After two years of warnings about Republicans’ woeful performance among nonwhite voters in 2012, the midterms showed that Democrats have their own significant demographic vulnerability: working-class white voters. Republicans won white voters without a college degree by 30 points, 64 percent to 34 percent, according to exit polls, equal to their margin in the wave election of 2010. Polling data show that support for President Barack Obama among working-class whites has dropped 8 points since 2010.
“Democrats have chosen to focus on issues that the liberal base of the party really likes, but the working-class person in West Virginia or Arkansas or Louisiana or Alaska doesn’t necessarily identify with,” said political analyst Charlie Cook.
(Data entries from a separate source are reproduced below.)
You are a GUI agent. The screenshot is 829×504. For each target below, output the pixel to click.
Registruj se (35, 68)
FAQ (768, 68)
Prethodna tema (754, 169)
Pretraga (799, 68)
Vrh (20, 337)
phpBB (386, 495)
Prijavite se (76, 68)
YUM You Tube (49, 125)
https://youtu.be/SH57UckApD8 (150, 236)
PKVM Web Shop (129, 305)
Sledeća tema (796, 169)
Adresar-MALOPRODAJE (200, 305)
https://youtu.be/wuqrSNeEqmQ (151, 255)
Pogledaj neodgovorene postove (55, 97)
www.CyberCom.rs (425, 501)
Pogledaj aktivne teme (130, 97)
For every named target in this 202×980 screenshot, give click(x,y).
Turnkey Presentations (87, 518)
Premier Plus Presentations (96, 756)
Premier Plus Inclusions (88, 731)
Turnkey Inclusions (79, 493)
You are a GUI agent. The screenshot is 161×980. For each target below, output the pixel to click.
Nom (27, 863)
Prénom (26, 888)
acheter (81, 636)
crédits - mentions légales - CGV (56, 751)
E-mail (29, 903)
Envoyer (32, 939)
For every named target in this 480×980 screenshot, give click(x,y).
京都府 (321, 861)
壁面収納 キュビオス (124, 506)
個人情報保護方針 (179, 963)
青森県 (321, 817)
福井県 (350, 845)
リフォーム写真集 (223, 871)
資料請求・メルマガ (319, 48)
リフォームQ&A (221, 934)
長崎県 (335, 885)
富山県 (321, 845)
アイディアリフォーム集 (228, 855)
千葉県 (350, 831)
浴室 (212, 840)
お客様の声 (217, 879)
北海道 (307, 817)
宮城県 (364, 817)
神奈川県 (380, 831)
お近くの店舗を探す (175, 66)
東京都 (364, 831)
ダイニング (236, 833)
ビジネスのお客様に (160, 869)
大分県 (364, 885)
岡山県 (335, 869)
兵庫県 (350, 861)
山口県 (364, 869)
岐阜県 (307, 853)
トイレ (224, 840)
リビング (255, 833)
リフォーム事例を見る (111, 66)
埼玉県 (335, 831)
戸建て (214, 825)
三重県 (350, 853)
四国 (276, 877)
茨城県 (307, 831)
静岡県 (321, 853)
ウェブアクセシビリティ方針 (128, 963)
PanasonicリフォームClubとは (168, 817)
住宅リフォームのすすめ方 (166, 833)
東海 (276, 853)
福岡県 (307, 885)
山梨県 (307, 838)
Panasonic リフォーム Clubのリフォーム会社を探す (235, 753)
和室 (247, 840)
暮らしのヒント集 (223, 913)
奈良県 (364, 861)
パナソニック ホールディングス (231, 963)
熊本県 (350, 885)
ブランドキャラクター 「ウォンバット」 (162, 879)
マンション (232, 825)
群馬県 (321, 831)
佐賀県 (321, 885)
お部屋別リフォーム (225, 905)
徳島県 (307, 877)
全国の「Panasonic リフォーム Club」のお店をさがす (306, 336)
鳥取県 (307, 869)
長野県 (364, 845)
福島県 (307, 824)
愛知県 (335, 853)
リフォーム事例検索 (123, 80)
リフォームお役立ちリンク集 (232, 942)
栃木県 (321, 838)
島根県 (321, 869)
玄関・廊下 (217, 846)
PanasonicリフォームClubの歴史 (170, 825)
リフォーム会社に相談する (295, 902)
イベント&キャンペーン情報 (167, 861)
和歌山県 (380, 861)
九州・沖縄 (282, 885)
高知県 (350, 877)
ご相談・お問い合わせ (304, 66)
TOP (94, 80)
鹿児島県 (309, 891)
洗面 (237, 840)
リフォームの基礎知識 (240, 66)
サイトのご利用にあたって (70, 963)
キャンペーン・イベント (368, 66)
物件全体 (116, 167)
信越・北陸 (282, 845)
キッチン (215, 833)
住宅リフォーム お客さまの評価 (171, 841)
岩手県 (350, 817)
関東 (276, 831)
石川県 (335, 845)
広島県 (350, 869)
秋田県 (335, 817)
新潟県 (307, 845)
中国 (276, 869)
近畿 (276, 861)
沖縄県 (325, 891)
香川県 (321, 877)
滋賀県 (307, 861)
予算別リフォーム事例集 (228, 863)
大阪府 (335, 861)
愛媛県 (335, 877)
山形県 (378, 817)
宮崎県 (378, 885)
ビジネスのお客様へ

Cook pointed to those four states — where Republicans captured Democratic-held Senate seats this year — to argue that Democrats are a “marginalized party” across much of the country.
“This is more than just a bad year for Democrats,” he said. “The challenge that the Democratic Party has in parts of the country appears to be even more formidable than it was two years ago.”
Added former Rep. Dan Glickman (D-Kan.): “Democrats really gave up on small towns and exurban America.” [emphasis added]
And even though Republicans have yet to make significant inroads among minorities, the GOP could make up for those losses by further enhancing its performance among white voters.
“Given what’s happening with working-class voters and how disenchanted they are with the Democratic Party … Republicans still have a chance to win the presidency without [making] significant changes to policy,” said GOP consultant Ford O’Connell.
Democrats won’t necessarily be able to count on the same level of minority turnout in 2016 without Obama. At the same time, Mitt Romney in 2012 won a larger share of the white vote than any GOP nominee since George H.W. Bush and still lost the presidency.